Astrid Sonne’s transitory frames of sound evoke emotion through the expanse. Minimalist and deeply melodic, her debut album Human Lines is an organic electronic experiment of viola sequences, synths, and chamber choir samples. We caught up with Astrid to discuss classical composition and what’s to come.
Hi Astrid! Where are you right now?
I’m just in Copenhagen right now, had a busy weekend and I’ll probably head down to the studio later.
Sounds lovely. What’re your favourite place(s) in Europe?
Sweden and Norway, classic holiday destinations for a Dane. I love Lisbon and Portugal in general. And London! The city is terrible but I like the people there.
Shall we dive straight in? Personally, I find there’s something a bit elusive about your work.
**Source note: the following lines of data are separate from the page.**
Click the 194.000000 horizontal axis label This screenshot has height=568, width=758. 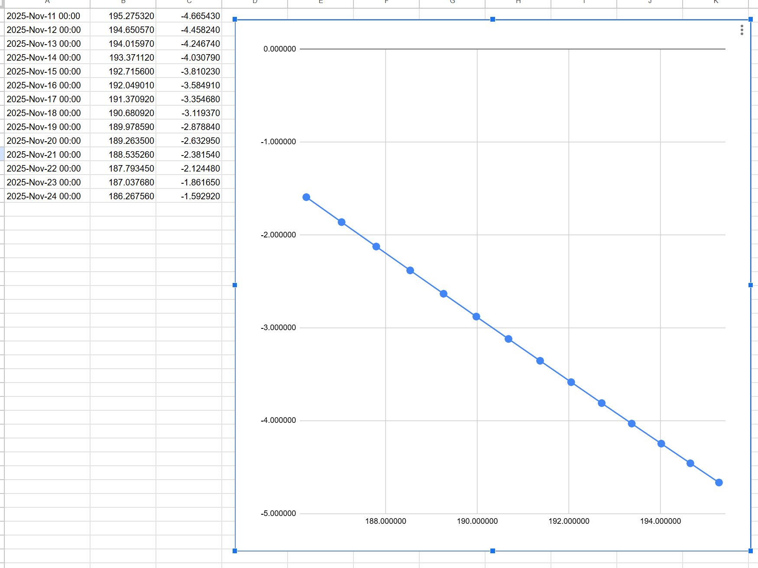[x=660, y=521]
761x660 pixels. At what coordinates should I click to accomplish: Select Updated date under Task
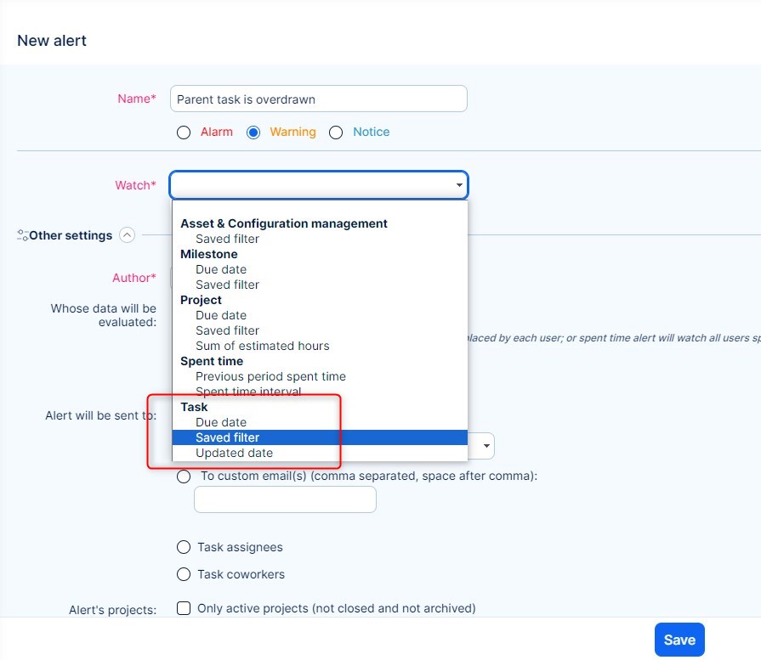(x=235, y=453)
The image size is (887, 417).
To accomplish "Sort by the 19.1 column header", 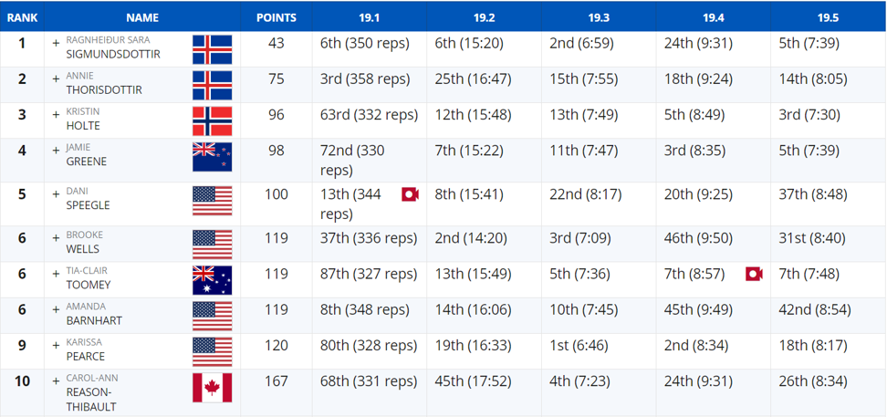I will click(369, 17).
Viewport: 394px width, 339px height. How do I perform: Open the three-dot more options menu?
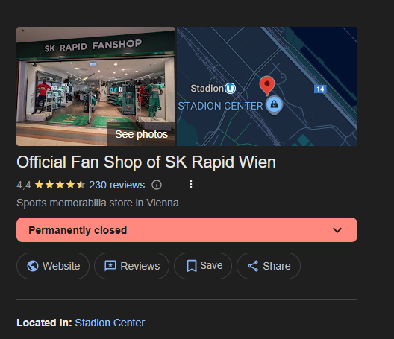pos(191,184)
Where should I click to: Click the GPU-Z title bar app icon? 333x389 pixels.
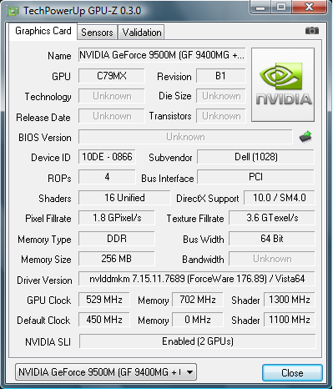tap(13, 11)
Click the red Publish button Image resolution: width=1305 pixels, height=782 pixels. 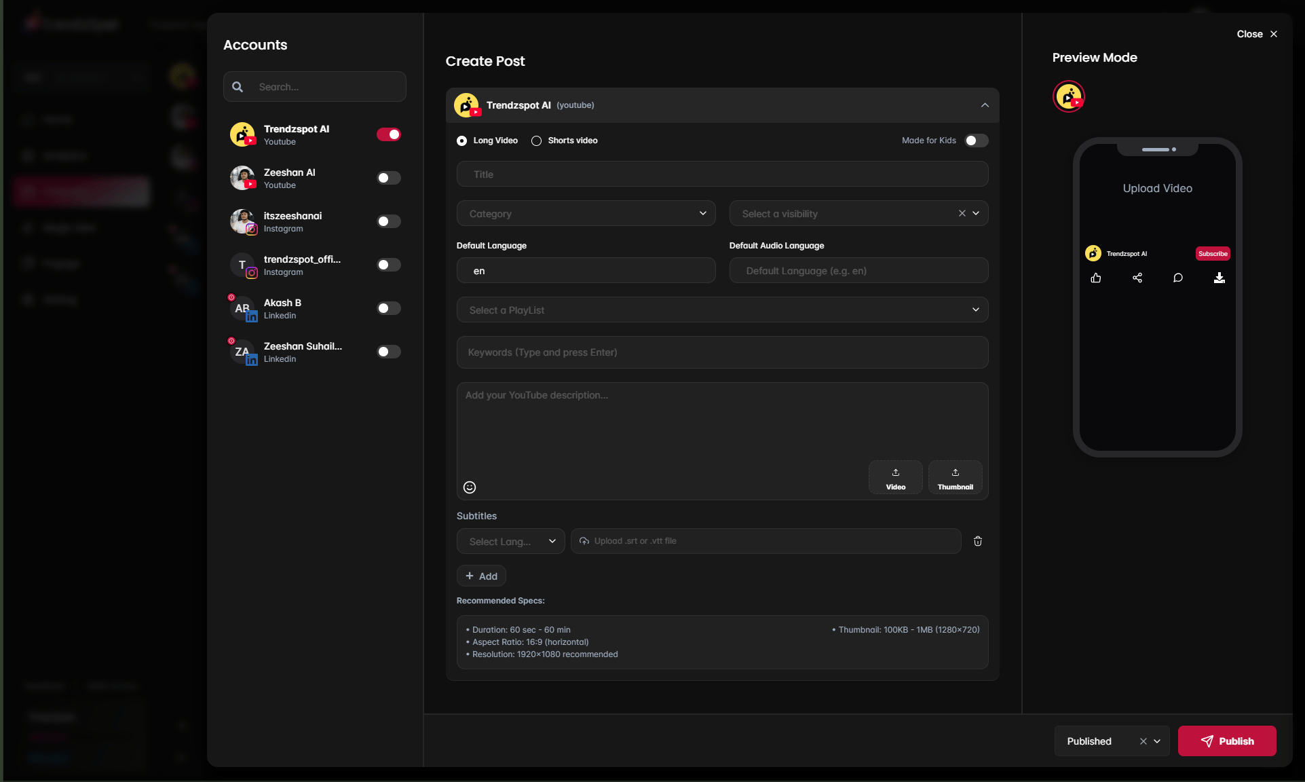(x=1227, y=741)
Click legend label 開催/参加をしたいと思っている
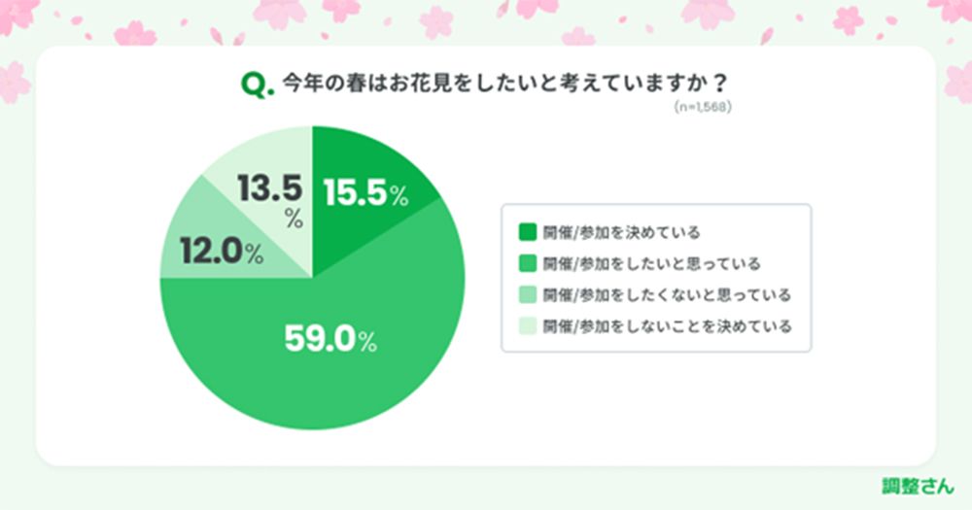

You’ve mentioned before that you like music that leaves room for interpretation. Can you elaborate on that?
“Definitions are disintegrating, and I hope that in the future we’ll talk less about whether music is one thing or another.”
If you imagine music as an immersive image of sound, a better way to say that would be that I like music with physical space. I’m not sure I’ve found the perfect amount of space in my own music, but I’m critical about whether each sound I introduce is absolutely necessary. I like minimalistic expression, but I think it’s also time to challenge that.
Would you ever use lyrics?
That’s a tough one. I’m so awful at writing them, I would do anything to avoid it. But that’s why I really need to do it. Who knows, maybe you’ll find lyrics in my next release. I have a long list of things I really need to explore!
We’d really look forward to hearing your experimentations, I’m sure! What else do you have on the horizon?
I love making music alone, but would also love to do more collaborations. Not only with other musicians, but other art forms such as dance or theatre.
Your album Human Lines was released early last year. What are your reflections?
I wanted to explore the balance between repetition and renewal within different emotional stages. Human Lines was me trying to combine my classical upbringing with electronic composition and seeing what happened. But I like to constantly experiment and review my methods to look for new ways of challenging myself to develop my aesthetics. Lately for instance, I’ve been listening to different composers from the Romantic era. I concentrate on how they write melodies, and then work on finding more poetry in my own minimalistic expression through harmonic and melodic language.
“I realised that making music should be accessible to everyone, and not just the ones that understand, say, the circle of fifths.”
Everyone talks about your classical training. What exactly are you referring to when you say “classical”?
That’s a good question, classical music is many things depending on how you approach it. I see it as a school, a tradition, something that I love taking inspiration and ideas from but couldn’t imagine myself being a part of exclusively. That being said, definitions are disintegrating, and I hope that in the future we’ll talk less about whether music is one thing or another. I also used to think (and sometimes still do) that the computer and the viola were two separate things, the mechanic and the organic, and my job was to merge the two. But now I see them as dependent on each other. I no longer concentrate on the source of a sound but what kind of qualities each material has.
Do you think your journey into electronic music has affected the way you appreciate or play classical music?
It made me realise that the composers I’ve been looking up to my whole life aren’t these holy geniuses but someone with an idea and the ability to carry it out. By working with the more democratised electronic forms of composition, I realised that making music should be accessible to everyone, and not just the ones that understand, say, the circle of fifths.
Who are some of your favourite classical compositions?
Immortal Bach by Knut Nysted, Igen by Pelle Gudmundsen-Holmgreen, Rependance by Sofia Gubaidulina and all of Ligeti.
I asked you to make a playlist to a theme, and you chose “music for biking home after a party” (listen to it here). Besides Copenhagen and Amsterdam both being bicycle cities, what made you choose this theme?
I love putting on music myself when I bike home after a night curated by someone else. I feel no shame putting on whatever I feel like. If it’s Gigi D’Agostino or Da Hool I don’t care, as long as it’s loud and catchy.